Problem to solve: Would you retype the lines from the one that holds "Task: Click the नियम (Rules) section heading" to the final line of the entries below, both ends included and exactly as written, but without pictures?

Provided data:
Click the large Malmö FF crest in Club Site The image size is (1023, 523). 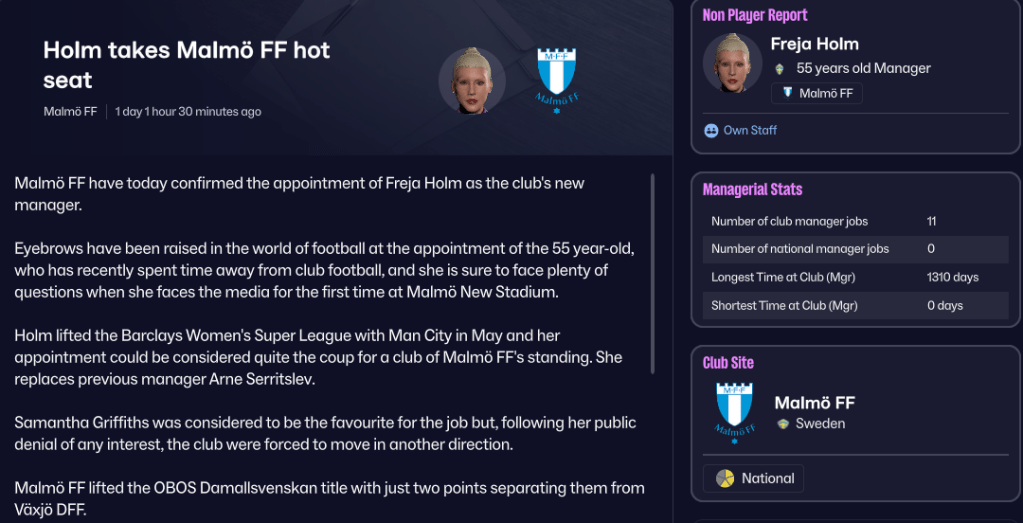click(x=734, y=412)
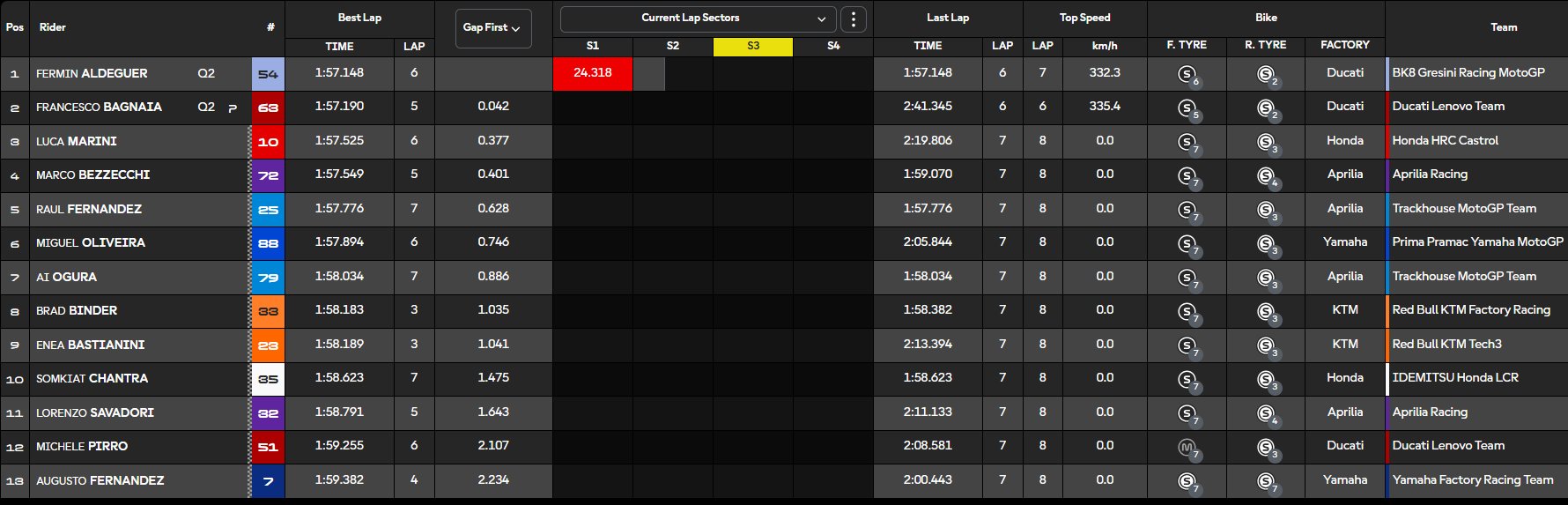Click Augusto Fernandez's rear tyre icon
The image size is (1568, 505).
pos(1266,481)
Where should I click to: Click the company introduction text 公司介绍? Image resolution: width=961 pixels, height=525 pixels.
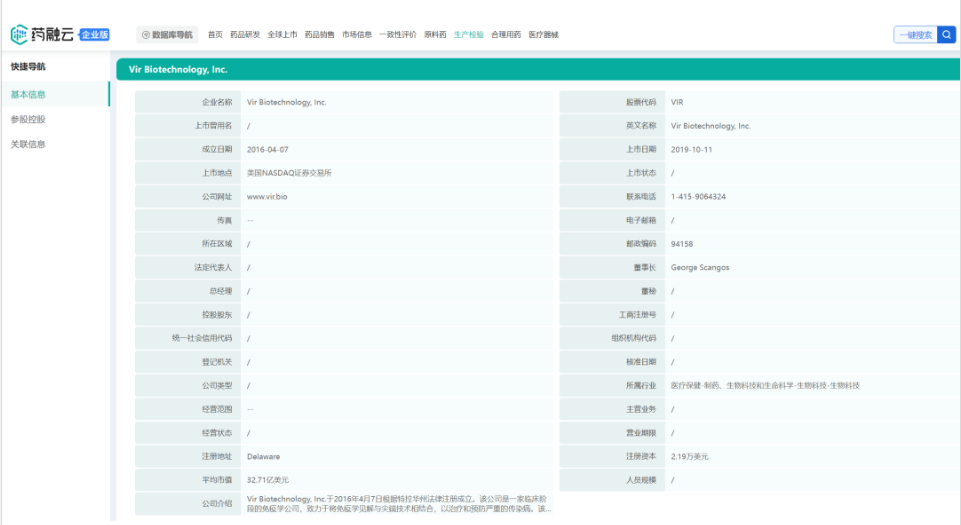click(x=398, y=503)
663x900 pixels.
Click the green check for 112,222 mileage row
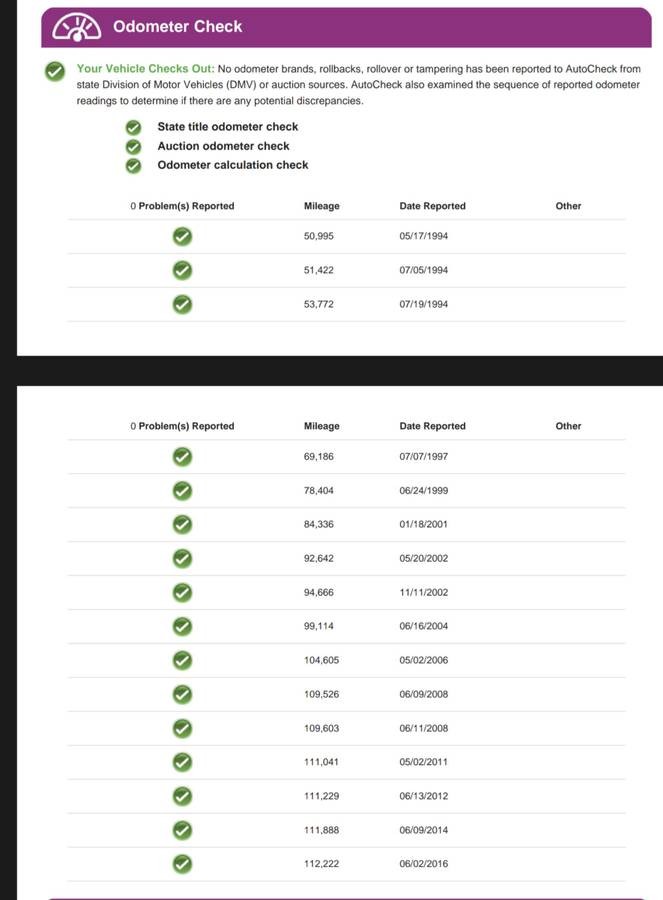182,863
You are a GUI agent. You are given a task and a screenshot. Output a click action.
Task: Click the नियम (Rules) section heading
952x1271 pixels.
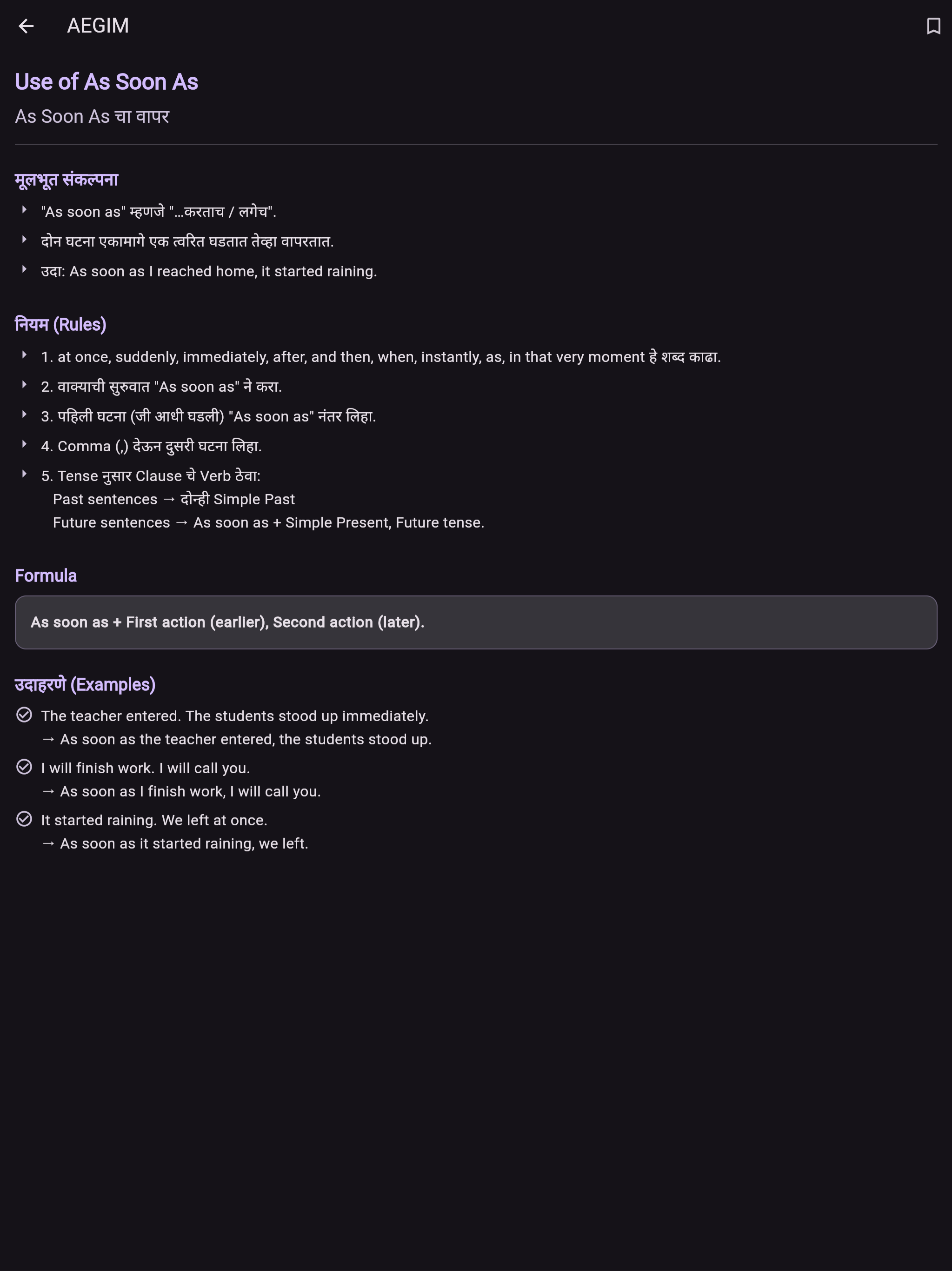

Solution to the problem:
Task: Click the नियम (Rules) section heading
952x1271 pixels.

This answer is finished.